Success of Smoking Cessation When Paired With Lung Cancer Screening
Pam Harrison
September 11, 2019
BARCELONA, Spain — Smoking cessation programs in general persuade probably at best about 10% of participants to quit, but a new approach has raised this to 27%.
That improvement was reported here at the IASLC World Conference on Lung Cancer by a team of researchers from Vancouver, British Columbia, Canada.
The team paired their smoking cessation program with their lung cancer screening trial, taking the view that an individual’s enrollment into the trial is a valuable teaching moment for an essentially captive audience.
“Traditionally, the way we approach smoking cessation is that you ask patients about their smoking, you advise them to stop, then you assess them by saying, ‘Would you consider stopping smoking within the next 30 days?’ ” lead author Renelle Myers, MD, University of British Columbia in Vancouver, told Medscape Medical News.
The approach taken by the Vancouver QuitNow team is quite different, she said.
At the moment people enter into the screening program, they are advised in a 10-minute face-to-face interaction about the benefits of stopping smoking and are automatically referred to QuitNow, a provincial telephone-based smoking cessation line.

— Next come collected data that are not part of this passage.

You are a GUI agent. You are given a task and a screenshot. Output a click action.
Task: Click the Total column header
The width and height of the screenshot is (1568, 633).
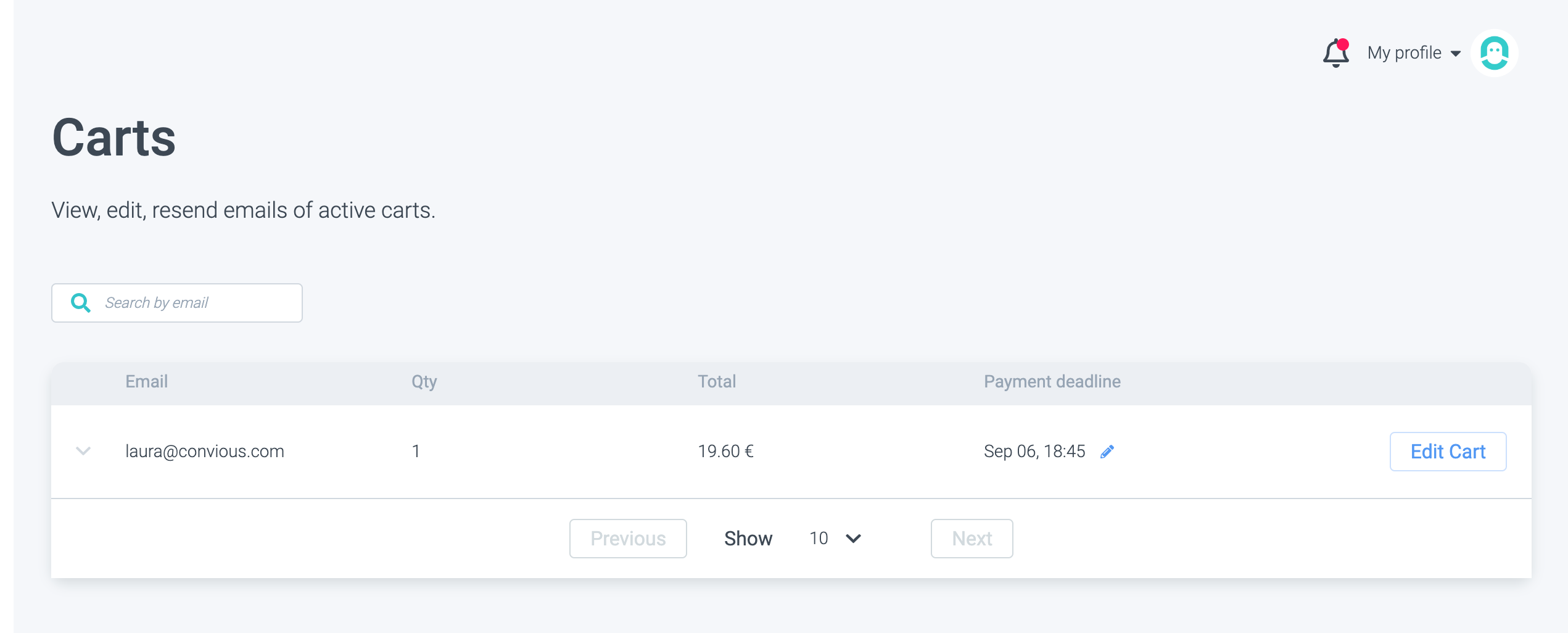(x=717, y=382)
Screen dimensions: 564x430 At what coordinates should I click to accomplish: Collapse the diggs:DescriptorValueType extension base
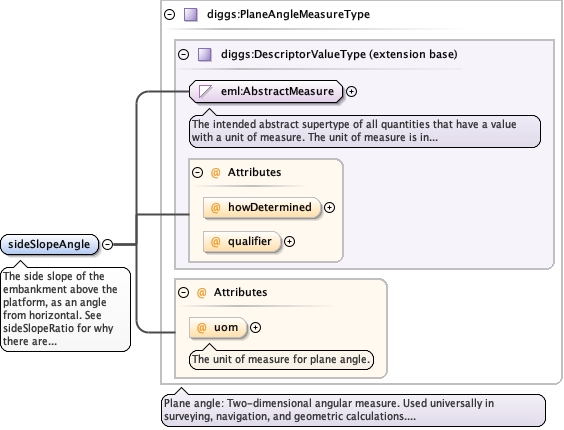[x=183, y=54]
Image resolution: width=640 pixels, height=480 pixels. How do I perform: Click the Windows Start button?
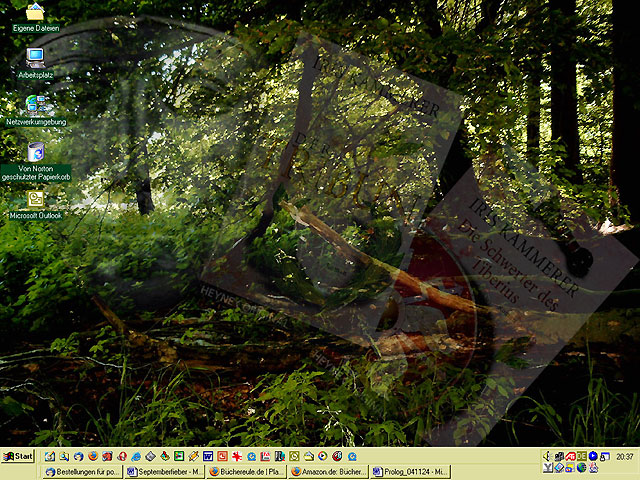point(18,456)
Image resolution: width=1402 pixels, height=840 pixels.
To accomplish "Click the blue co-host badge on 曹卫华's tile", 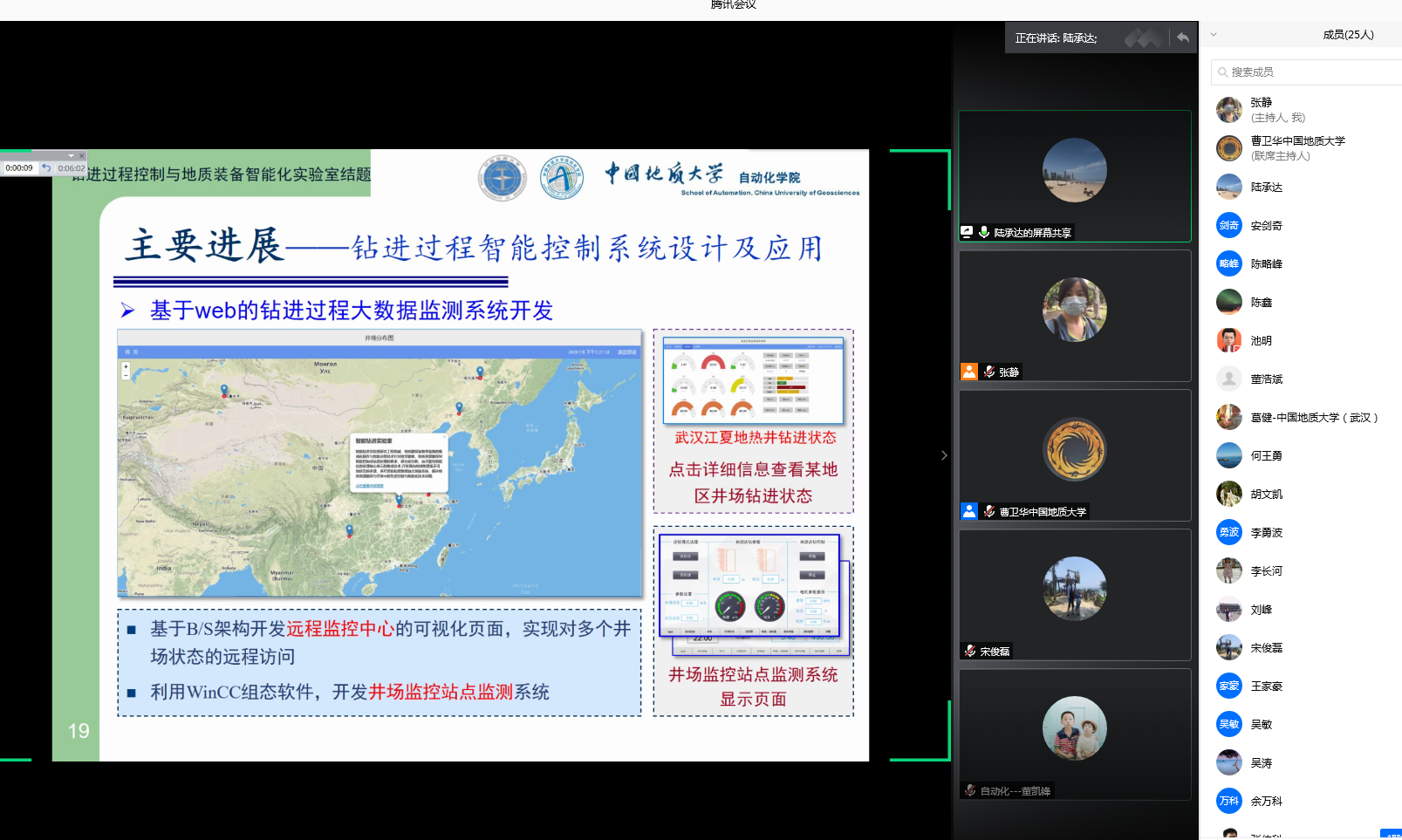I will click(969, 511).
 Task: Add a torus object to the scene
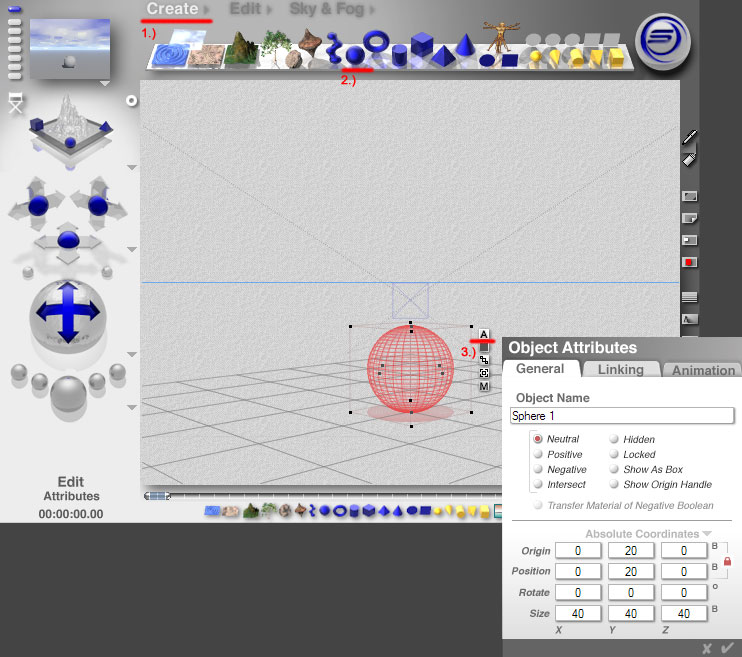(377, 42)
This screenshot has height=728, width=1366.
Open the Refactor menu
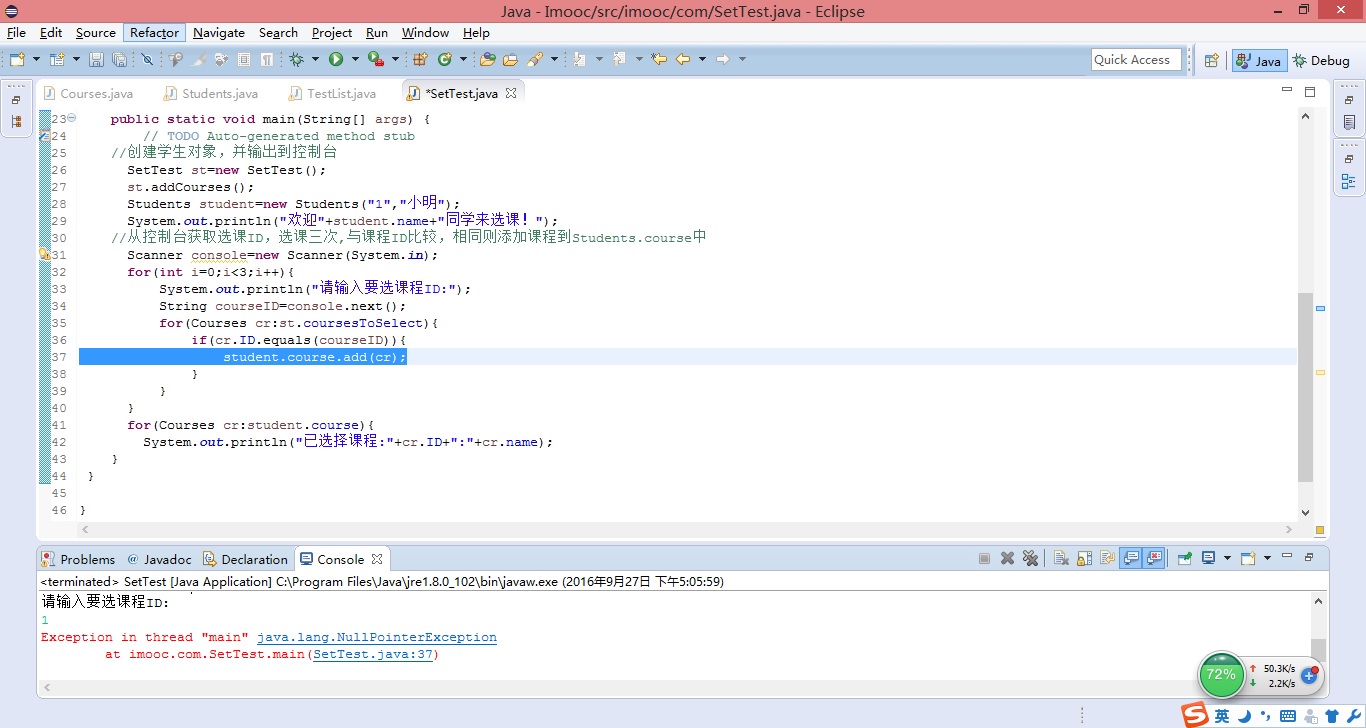(154, 32)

“People can opt out of the program if they aren’t ready,” Myers noted.
However, in what can only be considered a recalcitrant group of patients with an average of some 42 pack-years of smoking, the opt-out rate among 600 smokers currently enrolled in the program has been quite low, she said. The majority (87%) of smokers agreed to the automatic referral to the QuitNow program, and accepted some form of cessation service, including telephone counseling, text messaging, online coaching, pharmacotherapy, or a combination of services.
“Smoking is not a lifestyle choice or a habit; it’s a chronic addition, and cigarettes are the most effective drug delivery system ever,” Myers observed.
Moreover, physicians would never ask a patient with newly diagnosed diabetes, for example, if they want to think about treating their diabetes within the next 30 days, she added.
By treating smoking like the chronic illness it is, this team found their relatively aggressive, though nonjudgmental strategy, has resulted in a 27% quit rate — “which might not sound like much but it’s actually very high,” Myers said.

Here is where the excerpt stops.